Glutamine attenuates nitric oxide synthase expression and mitochondria membrane potential decrease in interleukin-1beta-activated rat hepatocytes.

BACKGROUND

Mitochondrial dysfunction induced by nitric oxide (NO) overproduction is involved in the pathogenesis of organ failure during many severe diseases. Recently, several experiments have reported that glutamine (Gln) modifies inducible nitric oxide synthase (iNOS) gene expression which is thought to be responsible for its beneficial effects in critical illnesses.

AIM OF THE STUDY

This study was designed to evaluate the effects of Gln on NO production, iNOS expression and mitochondria membrane potential (Deltapsim) variation in interleukin (IL)-1beta-activated rat hepatocytes.
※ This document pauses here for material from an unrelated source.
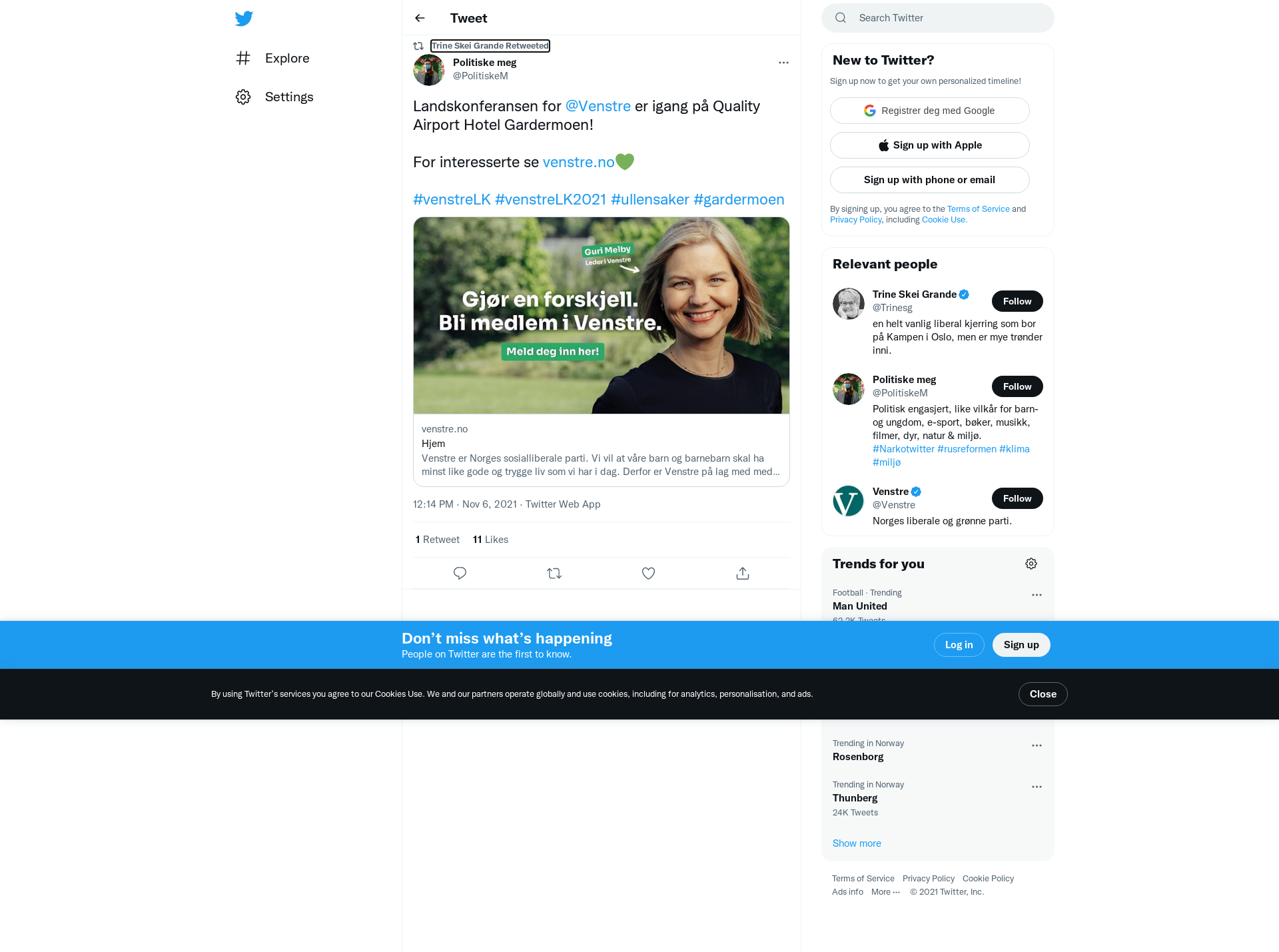Open more options for Man United trend
Screen dimensions: 1279x952
(x=1037, y=595)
The mechanical effects of nuclear factor kappaB (NF-kappaB) were also investigated.

METHODS

Primary cultured rat hepatocytes were isolated by an in situ collagenase perfusion method. The cultured hepatocytes were treated with IL-1beta (1 nmol/l) alone or with Gln in concentrations ranging from 2 to 10 mmol/l for 24 h. The concentrations of alanine aminotransferase (ALT) and nitrite in the culture medium were detected by biochemical methods. The levels of iNOS protein and mRNA in the hepatocytes were analyzed by western blot and real-time RT-PCR. The Deltapsim of the hepatocytes was assessed with flow cytometry after incubating with fluorescent probe JC-1. Th binding activity of NF-kappaB in hepatocytes was investigated using electrophoretic mobility shift assay.

RESULTS

IL-1beta significantly enhanced iNOS protein and mRNA level in the cultured rat hepatocytes which consisted with the increased NO production and ALT releasing in the culture medium. These effects were inhibited by the treatment of glutamine in a dose-dependent manner. The Deltapsim of hepatocytes was markedly decreased after IL-1beta stimulation which was significantly attenuated by Gln at 5 and 10 mmol/l. NF-kappaB activity was increased by IL-1beta stimulation and this effect was augmented by Gln at 5 and 10 mol/l.

CONCLUSIONS

These observations indicate that Gln has a capability to protect mitochondria function in hepatocytes under inflammatory stress. Although the molecular mechanism remains to be clarified, our findings suggest this effect may be related to down-regulation of iNOS gene expression through an NF-kappaB independent pathway.